Neves believes there were four distinct waves of migration, though he won't
hazard a guess at when the first settlers arrived. Tom Dillehay, a University
of Kentucky researcher who excavated at the Monte Verde archaeological
site in southern Chile, dated to 12,500 years ago, has said there is evidence
that people may have lived in Chile as early as 33,000 years ago. Neves'
theories jibe with the findings of U.S. anthropologists Joseph Powell and
Erik Ozolins of the University of New Mexico, who tested about three dozen
samples from North and South America. Since 1992, Powell has studied skulls
and teeth of human fossils found in North America.
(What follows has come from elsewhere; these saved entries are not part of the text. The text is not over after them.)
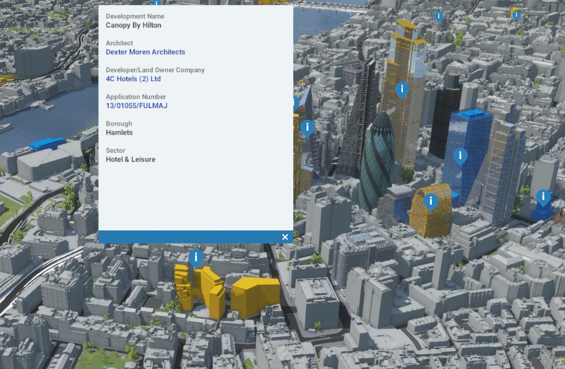The width and height of the screenshot is (565, 369).
Task: Open the Dexter Moren Architects link
Action: point(145,52)
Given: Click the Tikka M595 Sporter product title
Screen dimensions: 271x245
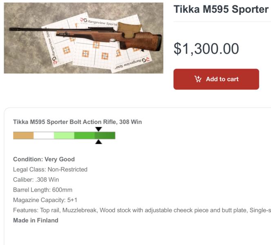Looking at the screenshot, I should 222,9.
He agrees that the first
settlers probably were not from north-central Asia. "There has been mounting
evidence since the late 1980s that non-Mongoloid people were among the
first Americans," Powell said in a telephone interview from Albuquerque,
N.M. Neves and Powell presented their findings at last month's annual meeting
of the Association of American Physical Anthropologists Among them: The
first South Americans resemble South Pacific and African populations, while
the first North Americans seem to be a mixture of South
Pacific and European peoples.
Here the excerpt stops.